I tuoi contatti con la tua squadra... «Chiaro, mi sento con alcuni compagni e soprattutto con Mattia “Crus” Croci-Torti, lui è il nostro punto di riferimento. Mi tiene al corrente sulle eventuali novità, mi spiega sulla situazione che avete in Ticino e in Svizzera. Ovviamente ci troviamo tutti in una situazione molto difficile, bisogna accettarla. Un problema che unisce tutto il mondo. Ci sono paesi che sono stati toccati maggiormente, se guardo all’Italia o alla Spagna. Mi fa molto male pensare al grosso problema ospedaliero che sta colpendo moltissime nazioni. Rimane anche il fatto della completa incertezza che regna dappertutto. Il futuro è pieno di punti interrogativi».

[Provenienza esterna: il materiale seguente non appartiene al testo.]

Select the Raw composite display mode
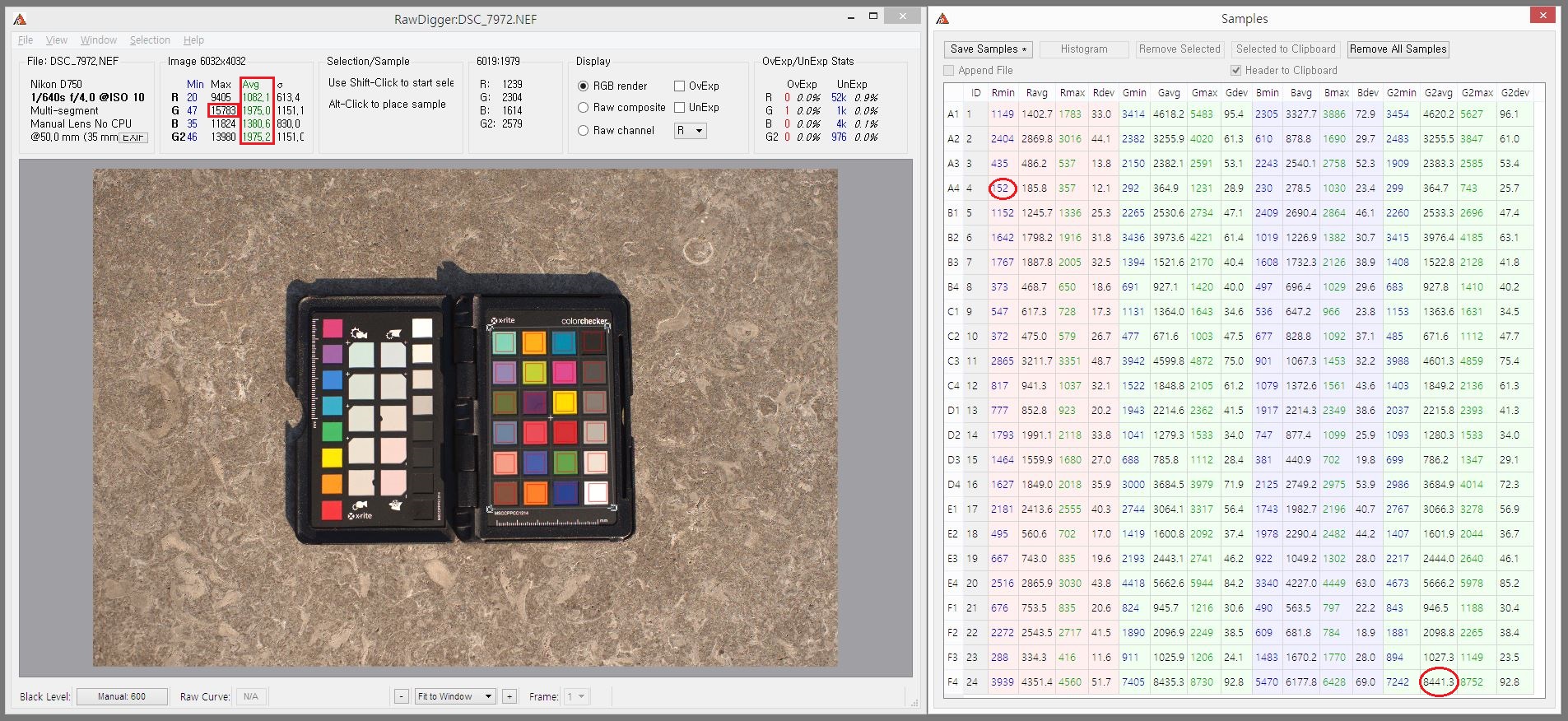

Anche per uno sportivo, in questo caso parliamo di un navigato calciatore professionista, la situazione attuale porta a delle riflessioni, a pensieri diversi sulla vita avuta fino all’altro ieri, nella quale l’obiettivo principale era di allenarsi, giocare, vincere, primeggiare. Il giocatore bianconero analizza questo periodo: «In questi giorni abbiamo molto tempo anche per guardarsi dentro e analizzare la nostra vita. Chiaro, il calcio è bello; è la professione che io ho scelto e sono contento di poterla praticare, ma adesso ci rendiamo conto come molte altre cose, che forse abbiamo trascurato e dimenticato, sono essenziali e fondamentali, sicuramente più importanti del calcio. Lo sport che pratichiamo alla fine è un gioco, può essere visto come un “bonus”, niente in confronto con ciò che oggi viene fatto negli ospedali, da medici, infermieri, ausiliari, poi la polizia, l’esercito, la protezione civile e tutti quelli che aiutano in modo volontario. Stanno facendo un lavoro incredibile, a loro  va tutta la nostra riconoscenza».